Control and Transformation of the Human Geography of Atlanta
The placemaking of modern Atlanta is riddled with legacies of discrimination. The systemic power imbalance – between white and Black residents, owning-class and working-class residents, securely housed and housing insecure residents, men and women – is not only historical, but continues to shape the city today. The sprawl of our metropolitan area is well known, but there exists a deeper story of how inner and outer ring suburbs were formed and their impact on Atlanta’s society.
The inner ring suburbs of Atlanta are College Park, East Point, and Hapeville to the south and west, and Decatur, Druid Hills, and North Druid Hills to the east and north. At the time of their incorporation in the mid-late 1800s, these were rural towns, supported by industry. They were home to mostly white residents, as Jim Crow laws, followed by the New Deal practice of redlining, restricted African American residents to the Black neighborhoods in the city center that “received fewer municipal services with many roads unpaved, water and sewer inadequate, social programs almost nonexistent, and schools overcrowded and underfunded” (Atlanta History Center). As the efforts of the Civil Rights Movement began to have an impact on Atlanta’s white supremacist power structures – expanding voting rights and integrating schools, neighborhoods, parks, and businesses – white residents sought to recreate segregation by leaving the city en masse. New interstate systems that razed impoverished neighborhoods downtown during the so-called urban renewal of the 1950s and 1960s provided the infrastructure necessary for white flight to the new, outer suburbs mostly north of the city. When 160,000 white residents (over 30% of the city’s population) were leaving for the suburbs over the 1960s and 1970s, it became a local joke that Atlanta was now “The City Too Busy Moving to Hate” – a subtle undermining of Mayor Bill Hartsfield’s brag that Atlanta was the “City Too Busy to Hate” (Kruse, 2019).
The city’s population continued to decline until about 1990, which had mixed effects on lasting residents. Abandonment of residential parts of the city and inner suburbs by white Atlantans enabled upwardly mobile Black Atlantans to begin to own property in formerly all-white neighborhoods. Housing tax revenues for the city declined, and so social services, most prominently public housing, deteriorated. In response, the city revamped their approach to public housing, demolishing public housing projects and replacing them with private/public mixed-income developments out of the financial reach of most previous tenants. The swiftest transformation came north of downtown in the early 1990s, as the city hid its poor and unhoused in preparation for the 1996 Olympic games. Here, the Techwood/Clark Howell Homes project as well as a commercial business area were razed, the Olympic village and Centennial Olympic Park were constructed, and thousands of unhoused people were illegally arrested and moved into the city jail for the lead-up and duration of the Olympics (Gustafson, 2013).

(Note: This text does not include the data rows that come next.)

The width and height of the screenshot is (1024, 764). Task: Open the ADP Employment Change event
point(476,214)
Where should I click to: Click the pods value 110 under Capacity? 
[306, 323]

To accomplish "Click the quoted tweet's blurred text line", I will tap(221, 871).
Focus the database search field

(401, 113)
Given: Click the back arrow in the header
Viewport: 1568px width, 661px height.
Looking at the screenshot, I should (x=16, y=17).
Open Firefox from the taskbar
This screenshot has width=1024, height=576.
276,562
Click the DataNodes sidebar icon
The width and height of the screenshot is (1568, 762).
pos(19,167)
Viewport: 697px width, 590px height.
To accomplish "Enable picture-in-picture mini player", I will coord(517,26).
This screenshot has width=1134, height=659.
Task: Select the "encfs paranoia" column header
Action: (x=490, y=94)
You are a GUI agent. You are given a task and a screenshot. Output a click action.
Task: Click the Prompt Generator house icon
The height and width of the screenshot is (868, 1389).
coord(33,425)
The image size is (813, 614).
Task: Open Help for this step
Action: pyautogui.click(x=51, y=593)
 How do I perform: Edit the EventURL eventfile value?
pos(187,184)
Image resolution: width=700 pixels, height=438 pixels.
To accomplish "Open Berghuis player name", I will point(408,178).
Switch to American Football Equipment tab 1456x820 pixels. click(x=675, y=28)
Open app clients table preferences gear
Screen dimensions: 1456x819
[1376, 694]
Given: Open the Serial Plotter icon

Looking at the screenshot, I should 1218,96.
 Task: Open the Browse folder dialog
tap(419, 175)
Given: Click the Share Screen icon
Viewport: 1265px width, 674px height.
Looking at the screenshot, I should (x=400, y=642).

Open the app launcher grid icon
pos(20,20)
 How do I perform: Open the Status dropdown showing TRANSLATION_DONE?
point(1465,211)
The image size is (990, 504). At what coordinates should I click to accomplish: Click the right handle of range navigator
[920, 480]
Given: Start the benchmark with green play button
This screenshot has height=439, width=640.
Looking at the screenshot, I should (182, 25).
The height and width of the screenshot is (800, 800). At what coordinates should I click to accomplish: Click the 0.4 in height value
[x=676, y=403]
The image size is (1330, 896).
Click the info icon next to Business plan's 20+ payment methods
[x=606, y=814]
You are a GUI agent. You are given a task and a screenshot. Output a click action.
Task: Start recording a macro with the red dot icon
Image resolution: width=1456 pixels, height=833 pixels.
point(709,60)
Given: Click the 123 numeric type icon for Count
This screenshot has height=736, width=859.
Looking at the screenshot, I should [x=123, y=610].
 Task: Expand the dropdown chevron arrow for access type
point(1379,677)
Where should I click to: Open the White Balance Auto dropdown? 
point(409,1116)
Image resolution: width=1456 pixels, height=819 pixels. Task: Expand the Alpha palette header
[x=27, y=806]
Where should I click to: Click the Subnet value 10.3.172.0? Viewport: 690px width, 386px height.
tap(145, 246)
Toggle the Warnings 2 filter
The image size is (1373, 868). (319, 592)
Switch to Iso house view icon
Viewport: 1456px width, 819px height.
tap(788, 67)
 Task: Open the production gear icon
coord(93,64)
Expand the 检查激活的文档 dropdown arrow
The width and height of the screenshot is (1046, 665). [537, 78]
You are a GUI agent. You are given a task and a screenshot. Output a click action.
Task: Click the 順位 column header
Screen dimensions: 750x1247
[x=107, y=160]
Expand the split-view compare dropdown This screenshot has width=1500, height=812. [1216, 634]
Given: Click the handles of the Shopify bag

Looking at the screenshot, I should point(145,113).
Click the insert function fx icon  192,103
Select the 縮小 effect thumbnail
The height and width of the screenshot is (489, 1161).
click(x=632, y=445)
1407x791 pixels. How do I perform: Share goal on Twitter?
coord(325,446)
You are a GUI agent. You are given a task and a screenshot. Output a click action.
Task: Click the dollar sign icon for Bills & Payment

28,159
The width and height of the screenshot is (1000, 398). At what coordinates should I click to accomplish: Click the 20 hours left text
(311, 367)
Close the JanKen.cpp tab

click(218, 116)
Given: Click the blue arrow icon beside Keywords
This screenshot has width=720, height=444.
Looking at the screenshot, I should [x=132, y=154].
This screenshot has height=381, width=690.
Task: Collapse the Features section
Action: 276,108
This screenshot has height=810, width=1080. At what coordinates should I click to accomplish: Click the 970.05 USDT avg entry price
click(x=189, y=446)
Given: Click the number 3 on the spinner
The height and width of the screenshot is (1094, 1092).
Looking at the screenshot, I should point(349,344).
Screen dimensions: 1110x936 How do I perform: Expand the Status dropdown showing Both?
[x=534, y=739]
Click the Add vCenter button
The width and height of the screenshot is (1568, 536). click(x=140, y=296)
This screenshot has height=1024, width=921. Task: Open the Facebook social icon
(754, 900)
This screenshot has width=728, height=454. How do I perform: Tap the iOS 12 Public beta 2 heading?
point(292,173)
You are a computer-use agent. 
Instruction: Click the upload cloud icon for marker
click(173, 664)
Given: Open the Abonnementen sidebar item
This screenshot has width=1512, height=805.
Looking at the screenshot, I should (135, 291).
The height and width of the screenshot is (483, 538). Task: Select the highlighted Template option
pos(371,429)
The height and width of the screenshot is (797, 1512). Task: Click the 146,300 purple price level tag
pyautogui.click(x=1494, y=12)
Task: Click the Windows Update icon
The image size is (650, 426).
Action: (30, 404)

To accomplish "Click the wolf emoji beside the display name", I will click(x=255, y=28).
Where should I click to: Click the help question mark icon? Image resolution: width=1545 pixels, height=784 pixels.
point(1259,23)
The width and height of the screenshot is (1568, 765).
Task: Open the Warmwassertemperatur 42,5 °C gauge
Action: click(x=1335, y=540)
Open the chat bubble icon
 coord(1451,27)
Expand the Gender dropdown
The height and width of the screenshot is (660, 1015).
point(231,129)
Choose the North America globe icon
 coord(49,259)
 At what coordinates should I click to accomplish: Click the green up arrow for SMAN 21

Women in this white flight movement went from centers where they had connections and potential for autonomy that denser urban areas provide, to spatially insulated suburbs where they took up in-home heteronormative responsibilities and a less self-sufficient lifestyle (Kern 2021). In politics today – ranging from expansion of MARTA to presidential elections – these suburban white women tend to align themselves in opposition to progressive political agendas, essentially standing in the way of their own liberation as well as the liberation of others who have been marginalized by the same “growth machines” as them. Middle class suburban children, now upwardly mobile young adults, are becoming the next owning class in the inner city and inner ring suburbs. They are gentrifying the areas that their parents’ generation fled from and displacing poor and working-class people, many of whom are Black, in the process.